Sampling from power law likelihood

Hello Everyone,
I am new to PyMC and am getting used to the modeling framework. As an example problem, I want to infer the parameters of a power law distribution by sampling from the likelihood function. In particular I am following this paper. Fitting scale free distributions in itself is tricky thing, however, here I intend to have a naive implementation of sampling methods in PyMC. The code I wrote is below :

# you will need the powerlaw package to generate data
!pip install powerlaw

import pymc as pm
import pytensor as pt
import arviz as az
import matplotlib.pyplot as plt 
# %matplotlib inline ## if using the notebook

simulated_dist = pw.Power_Law(xmin=0.5,parameters=[2.5])
test_data = simulated_dist.generate_random(1000)

with pm.Model() as powerlaw_model:
    
    def custom_func(p1,gamma,xmin):
        ## this is equation (B4) from the paper shared above

        return (pt.tensor.log(gamma-1)-pt.tensor.log(xmin)-gamma*pt.tensor.log(p1/xmin)).sum()

    gamma = pm.Uniform('gamma',1,4)
    xmin = pm.Uniform('xmin',0.1,1)
    
    power_law = pm.DensityDist('power_law',gamma,xmin,logp=custom_func,observed=test_data)

with powerlaw_model:
    
    step = pm.Metropolis()
    samples = pm.sample(1000,step=step,chains=3) 
    

This gives me the following output :

As we see this is not what I expect. We expect x_{min} = 0.5 and \gamma = 2.5. Can someone point out what I am doing wrong. I am sure it’s something really stupid. Thanks in advance :slight_smile:

It looks like there’s a typo in the log-likelihood formula. In B4, there is a summation only over the final term.

Also why use Metropolis? I’m pretty sure NUTS should be able to fit this model.

1 Like

Hi… Thanks for pointing out the error. Indeed the sum should be only on the last term and the first two terms should be multiplied by the size of the sample n. I thought by doing a sum on the entire term it should be incorporated. However, I made the changes and used NUTS instead as below.

simulated_dist = pw.Power_Law(xmin=0.5,parameters=[2.5])
test_data = simulated_dist.generate_random(1000)

Dataset records:
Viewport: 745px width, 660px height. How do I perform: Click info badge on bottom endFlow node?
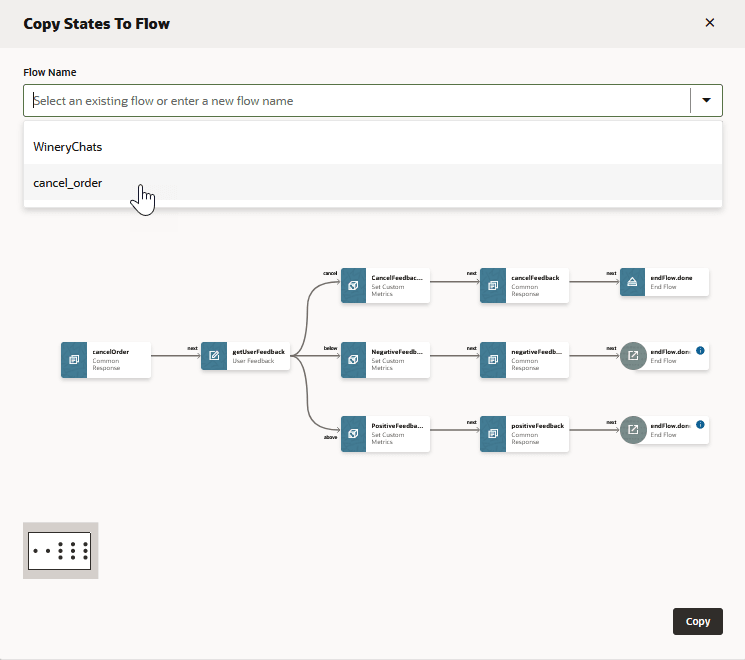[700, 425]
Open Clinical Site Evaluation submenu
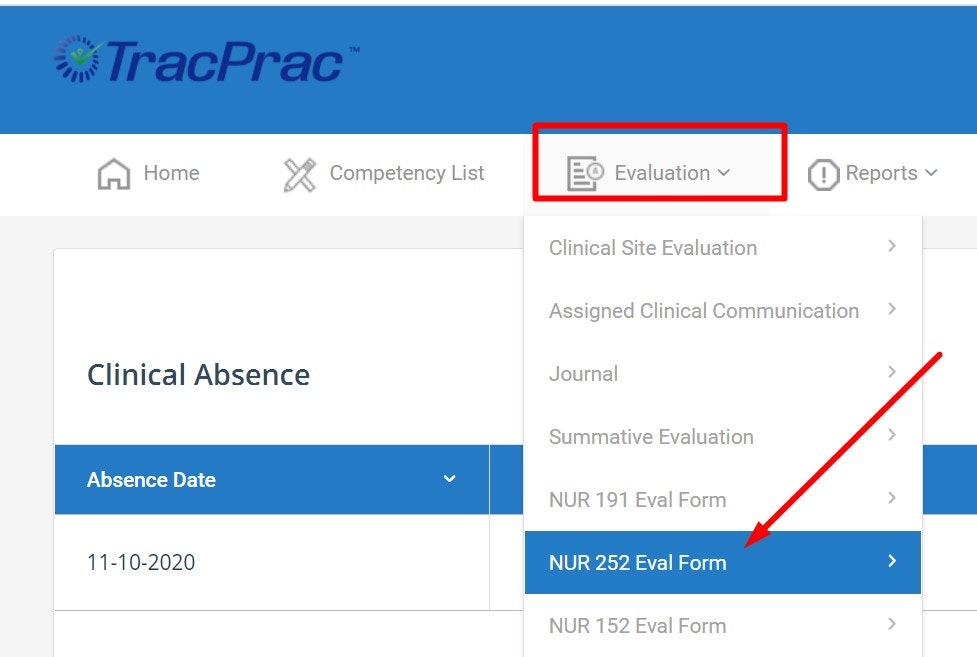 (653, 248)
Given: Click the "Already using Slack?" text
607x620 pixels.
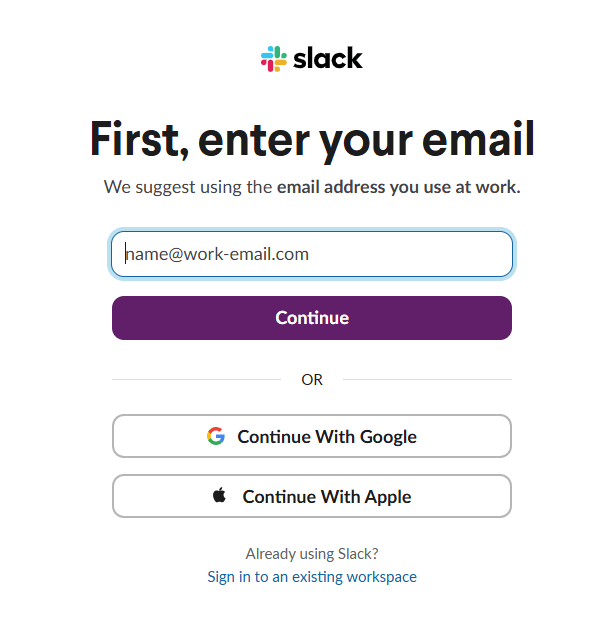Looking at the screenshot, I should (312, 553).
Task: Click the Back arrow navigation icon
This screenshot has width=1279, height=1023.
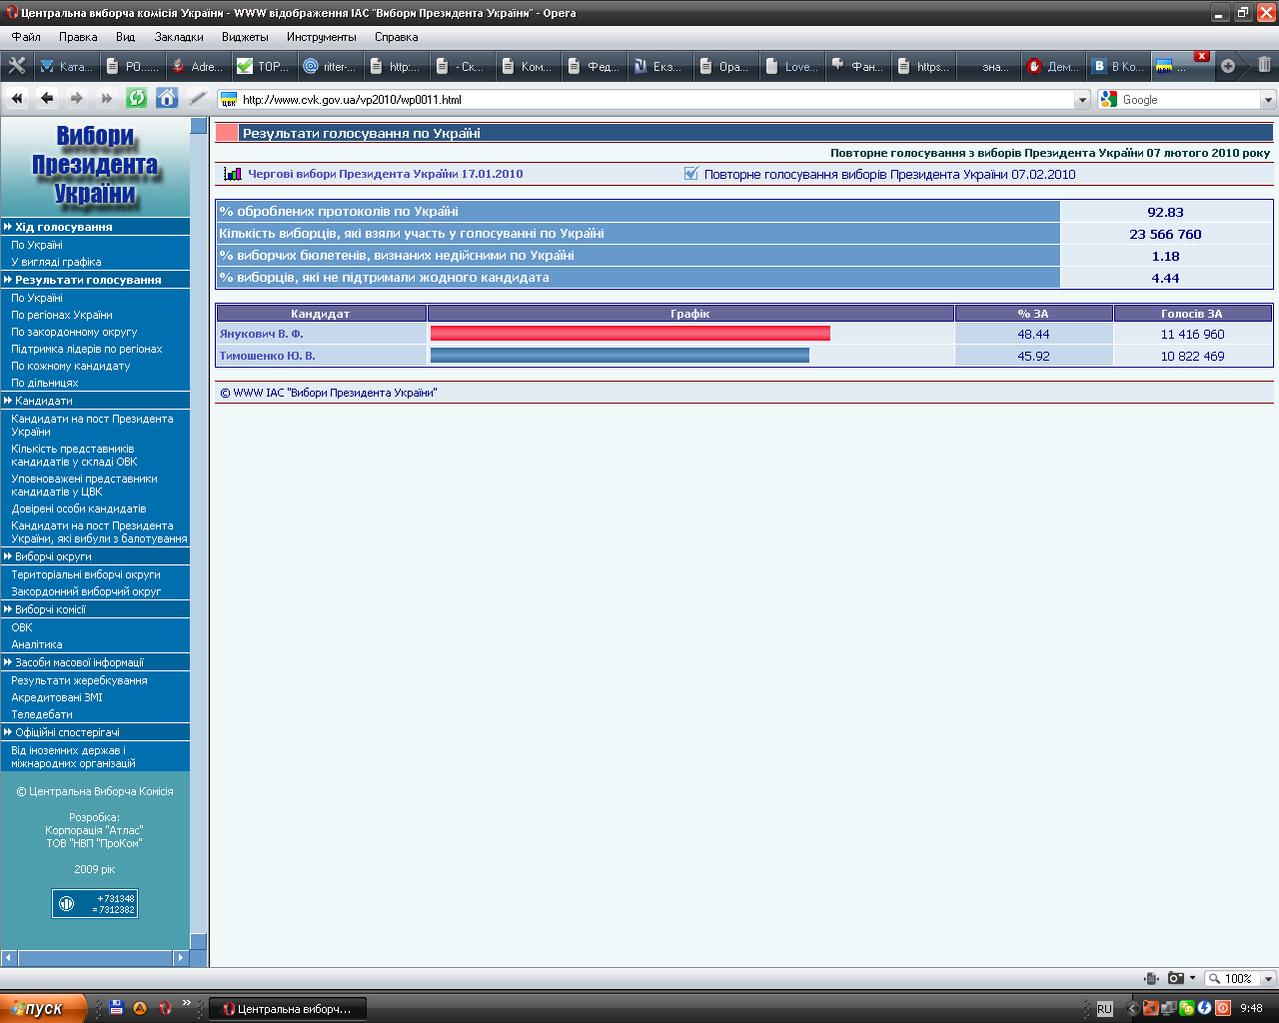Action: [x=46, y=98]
==
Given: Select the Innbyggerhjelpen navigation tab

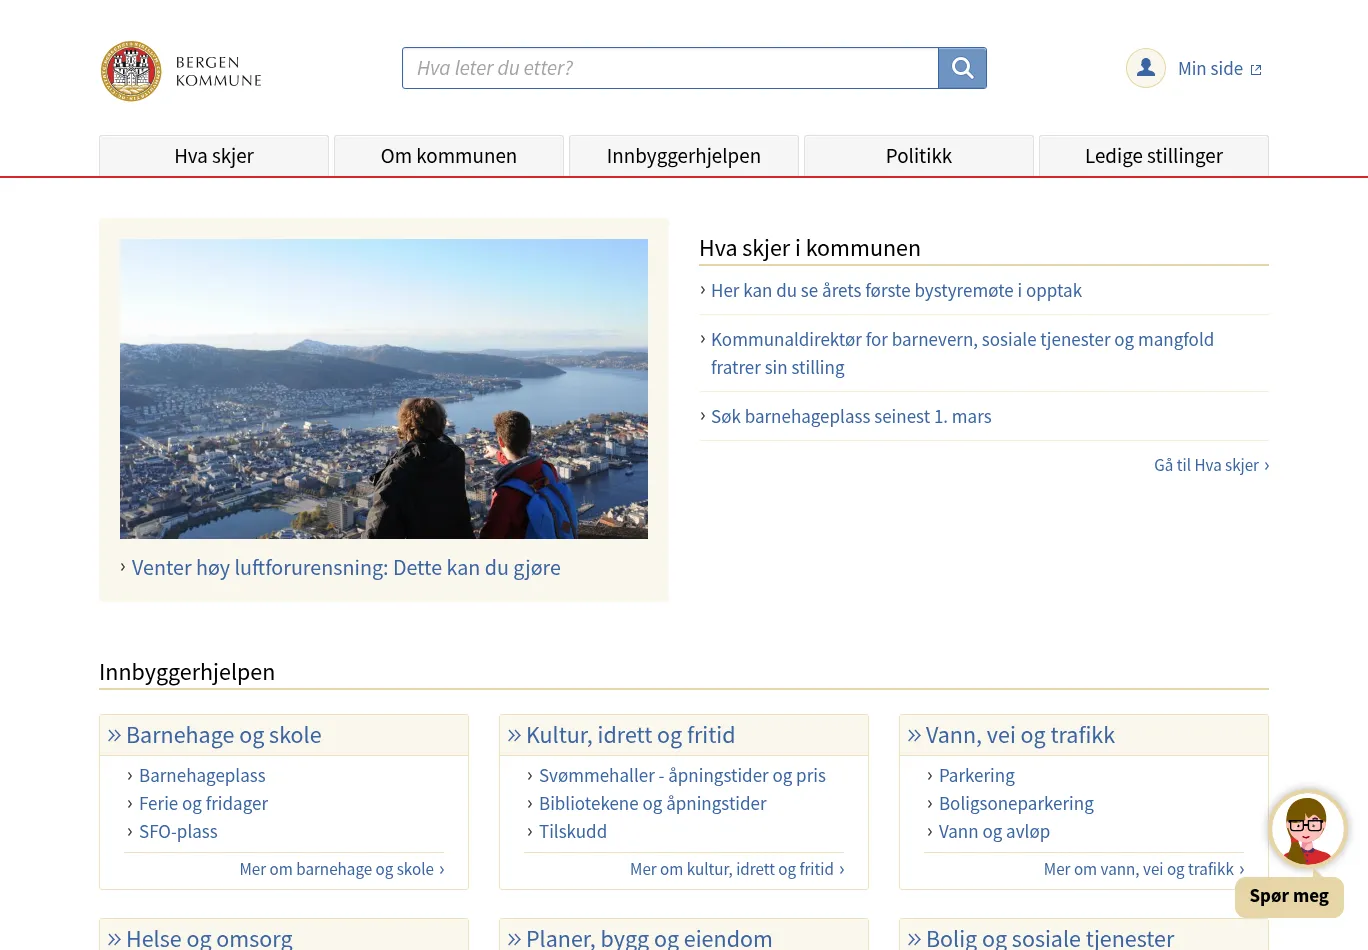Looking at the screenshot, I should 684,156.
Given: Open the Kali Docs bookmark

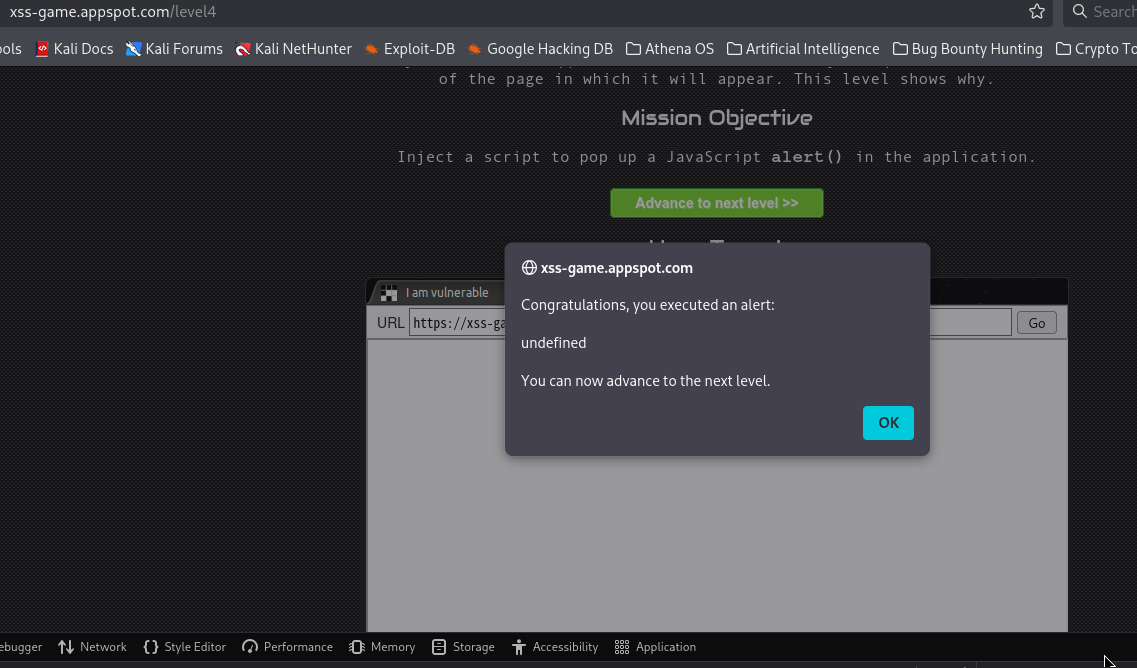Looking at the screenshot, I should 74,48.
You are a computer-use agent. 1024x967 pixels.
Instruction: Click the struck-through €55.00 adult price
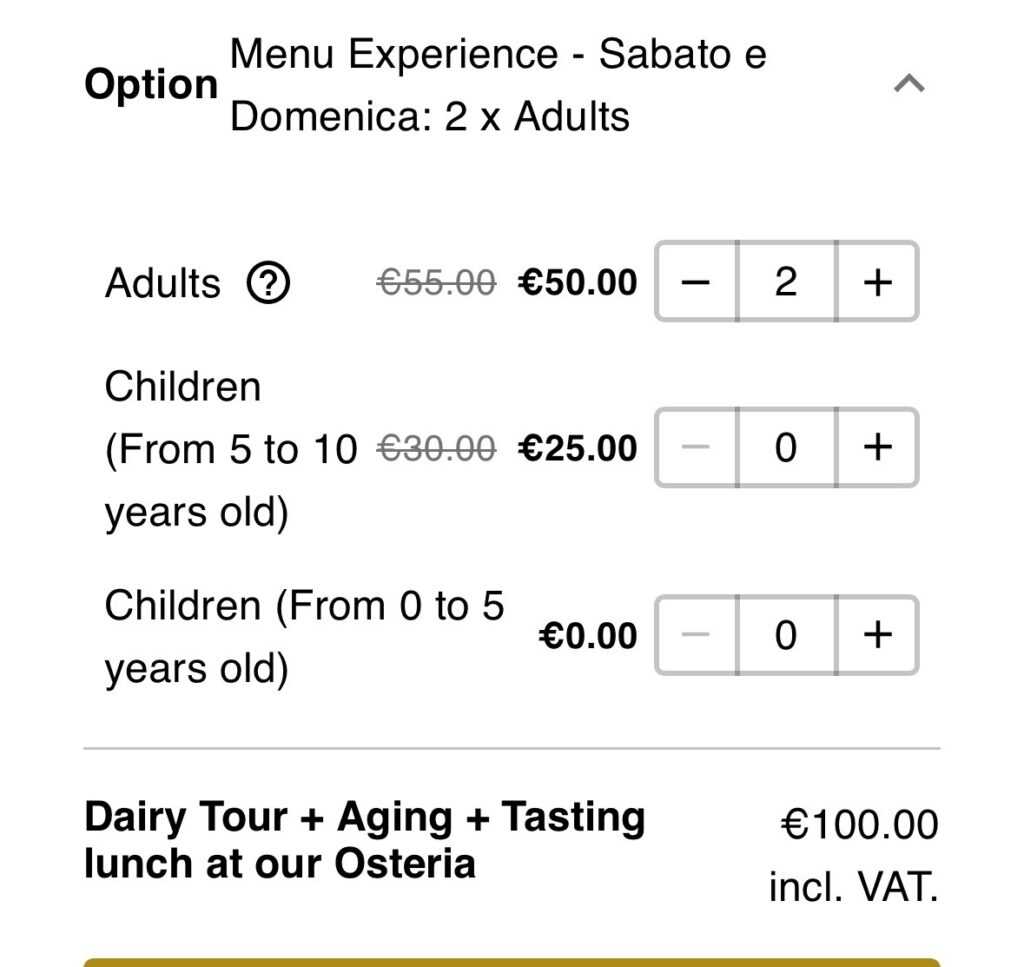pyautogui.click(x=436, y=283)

#### Instructions for the task:
Decide whether each statement below agrees with the power law thread. For each one, answer yes or no and quote the words from the thread that settle it.
(a) The reply recommends Metropolis as the sampler for this model.
(b) The prior placed on gamma is uniform between 1 and 4.
(c) The poster later says the first two terms of the formula should be multiplied by the sample size.

#### The output:
(a) No: "Also why use Metropolis? I’m pretty sure NUTS should be able to fit this model."
(b) Yes: "gamma = pm.Uniform('gamma',1,4)"
(c) Yes: "the first two terms should be multiplied by the size of the sample n"